De todas as gloriosas palavras sobre São José, outras não dizem tanto quanto a simples afirmação de que foi esposo de Nossa Senhora e pai legal de Nosso Senhor Jesus Cristo. Pois Deus, tão magnificiente no predestinar, modelar e cumular de graças a Mãe do Verbo Encarnado, se-lo-ia menos no escolher e formar o homem destinado por Ele a ser esposo dessa Virgem Mãe e pai jurídico desse Filho?

São José, nobre e virgem

São José teve de modo supereminente a nobreza e também a pureza que é a virtude mais conveniente a um nobre.

Nosso Senhor Jesus Cristo, ao morrer, quis entregar sua Mãe Virgem a um apóstolo virgem. Não teria querido também que Ela estivesse sob a guarda de um esposo virgem? Para ser esposo da Virgem das virgens, alguém poderia não ser virgem? É uma coisa verdadeiramente inconcebível.

Em São José brilhava a dignidade, a categoria, a largueza de visão, a segurança de um homem que é patriarca, rei e príncipe. E, ao mesmo tempo, o fulgor da virgindade. Um varão segundo o Sagrado Coração de Jesus e o Imaculado Coração de Maria.

Plinio Corrêa de Oliveira (Extraído de conferência de 8/10/1966)

São José, modelo de confiança em meio à perplexidade

“Eis como nasceu Jesus Cristo: Maria, sua mãe, estava desposada com José. Antes de coabitarem, aconteceu que ela concebeu por virtude do Espírito Santo. José, seu esposo, que era homem de bem, não querendo difamá-la, resolveu rejeitá-la secretamente. Enquanto assim pensava, eis que um anjo do Senhor lhe apareceu em sonhos e lhe disse: José, filho de David, não temas receber Maria por esposa, pois o que nela foi concebido vem do Espírito Santo. Ela dará à luz um filho, a quem porás o nome de Jesus, porque ele salvará o seu povo de seus pecados. (…) Despertando, José fez como o anjo do Senhor lhe havia mandado e recebeu em sua casa sua esposa” (Mt 1, 18-24).

Como nos mostra Dr. Plinio, nessa passagem do Evangelho transparece uma das eminentes virtudes de São José: sua inabalável confiança na superior vontade de Deus.

 

A grandiosa figura de São José sempre foi exaltada da maneira conveniente ao esposo de Maria Santíssima e pai adotivo de Jesus. Contudo, não será de todo supérfluo ressaltarmos uma faceta dessa luminosa alma, cujo brilho deve atrair de modo especial nossa admiração. Trata-se da heroica confiança por ele manifestada em decisivas ocasiões de sua vida ao lado de Maria e do Homem-Deus.
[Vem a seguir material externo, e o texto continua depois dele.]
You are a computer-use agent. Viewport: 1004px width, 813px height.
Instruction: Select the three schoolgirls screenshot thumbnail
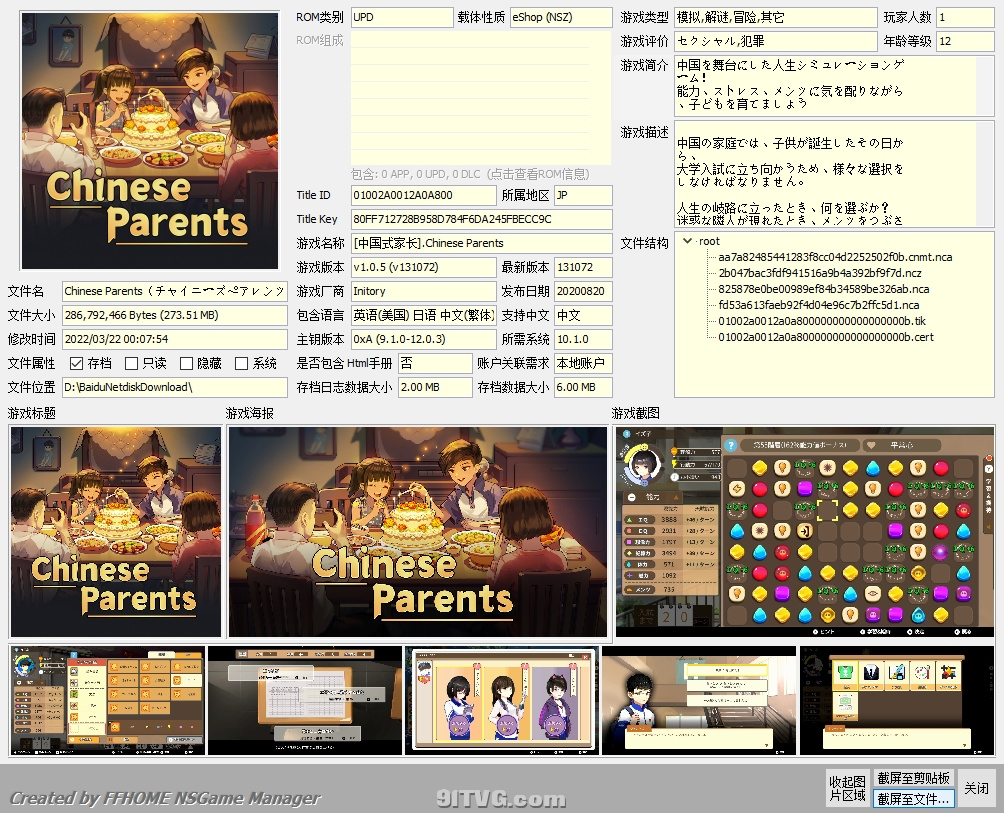coord(503,700)

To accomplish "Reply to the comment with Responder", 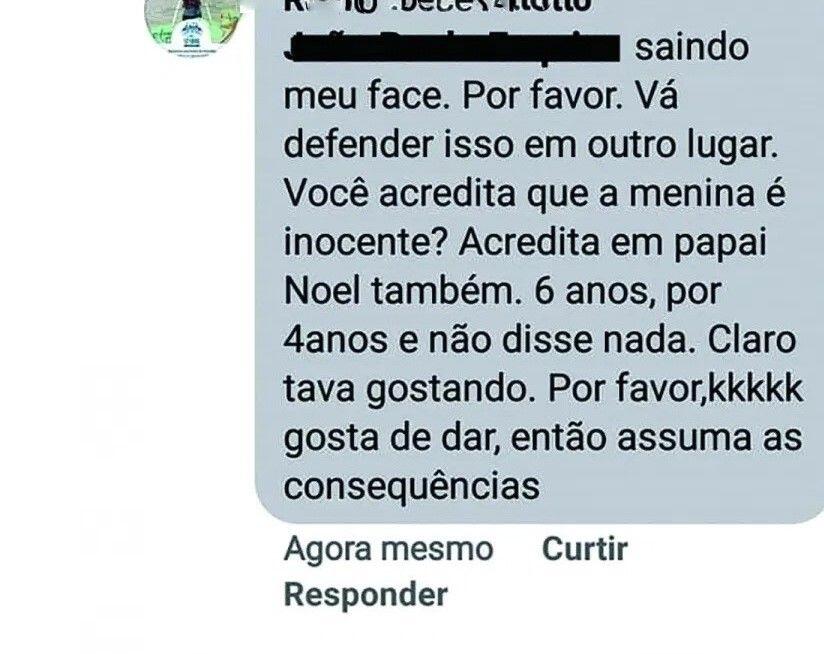I will pos(366,595).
Voto de castidade e casamento

Como se sabe por fontes não inspiradas — as quais, entretanto, foram incorporadas pela Igreja na sua iconografia e na piedade popular — São José, por uma moção interna da graça, fizera voto de virgindade. Disposição esta que o afastava de uma existência matrimonial.
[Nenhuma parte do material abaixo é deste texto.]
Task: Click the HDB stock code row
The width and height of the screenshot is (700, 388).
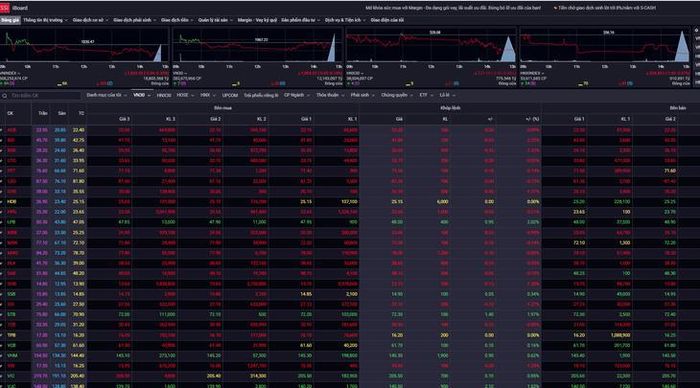Action: (x=11, y=202)
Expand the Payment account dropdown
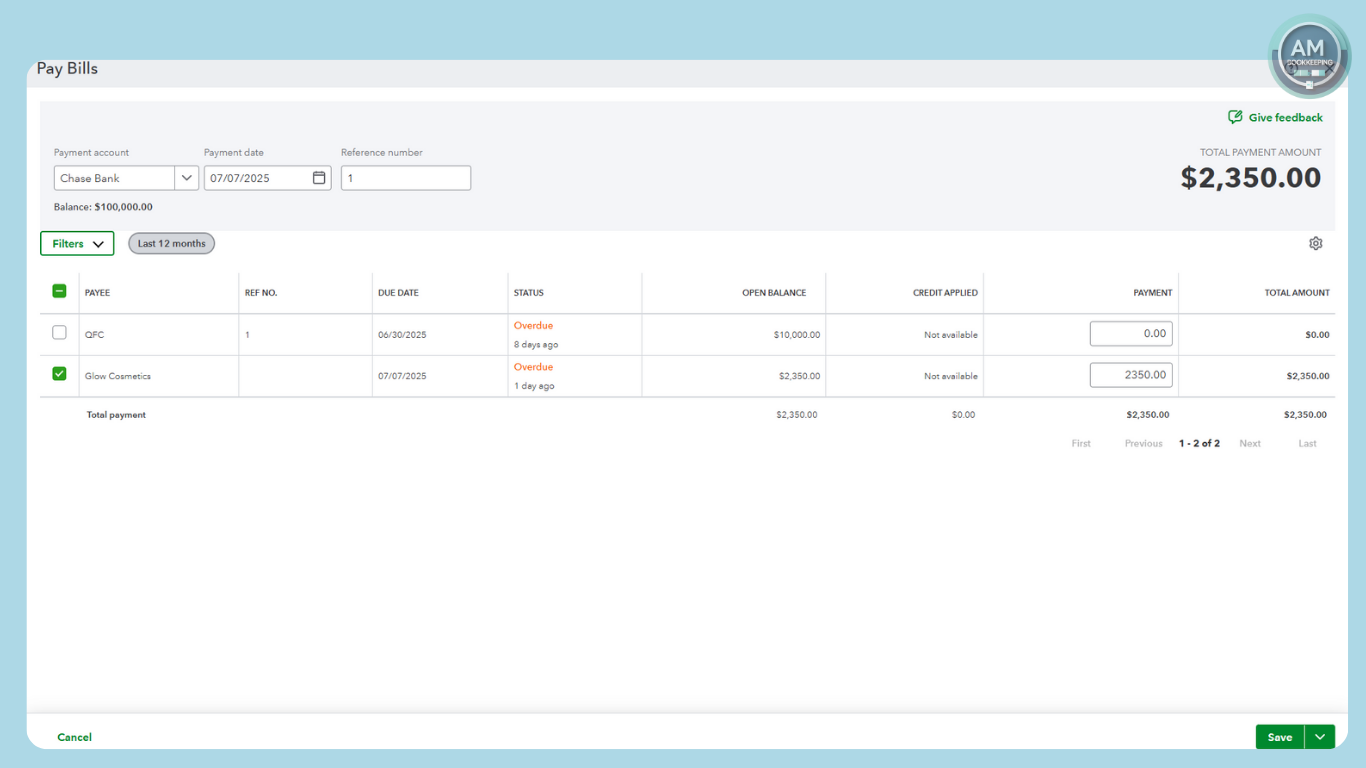Image resolution: width=1366 pixels, height=768 pixels. click(x=186, y=178)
Ora, algum tempo depois, ele e outros varões da Casa de David são chamados a comparecer diante do Sacerdote a fim de participar da escolha de um esposo para Nossa Senhora. Reza a piedade católica que o eleito seria aquele cujo bastão florescesse miraculosamente. Para a surpresa de São José, em seu cajado brotaram lindos lírios brancos…

Assim, depois de a Providência incutir em sua alma os mais nobres desígnios de castidade perfeita, parece agora contrariá-los, realizando um milagre a fim de mostrar que ele deveria abraçar o casamento. Se nos colocarmos por um instante no lugar de São José, não será difícil compreendermos o dilacerante de tal perplexidade!

Deus estaria permitindo ao demônio ludibriar um desejo de castidade? Não era possível, pois tal anelo acendia na sua alma toda forma de bem. Deus queria seu casamento? Não podia admiti-lo, pois tal ideia, legítima e louvável para qualquer outro, nele determinava o fenecimento de tudo aquilo que o levava para o ideal, para a renúncia, enfim, para o perfeito amor a Deus.

Então, que caminho trilhar diante de duas vozes de Deus, diretamente contraditórias?

Dilaceração cruel. Entretanto, inteiramente submisso à vontade divina, confiando contra toda confiança, ele se dispõe a casar com Nossa Senhora.

Perplexidade das perplexidades

Os dois cônjuges, levados por mútuo desejo de perfeição, revelam um ao outro seu propósito de manter a virgindade perpétua. Imensa alegria, profunda compreensão das duas almas, e o mistério se resolve.

Por pouco tempo. Os meses passam e, num determinado dia, São José percebe que Nossa Senhora está esperando um filho. A dilaceração cruciante se lhe apresenta uma vez mais. Maria era tal que ele não podia duvidar de sua virtude. Mas, o fato era inegável, patente aos olhos de qualquer um. Como explicá-lo? Como não duvidar?

São José não duvidou. Foi embora. Preparou-se para abandonar o lar, pois não lhe ocorria outra solução.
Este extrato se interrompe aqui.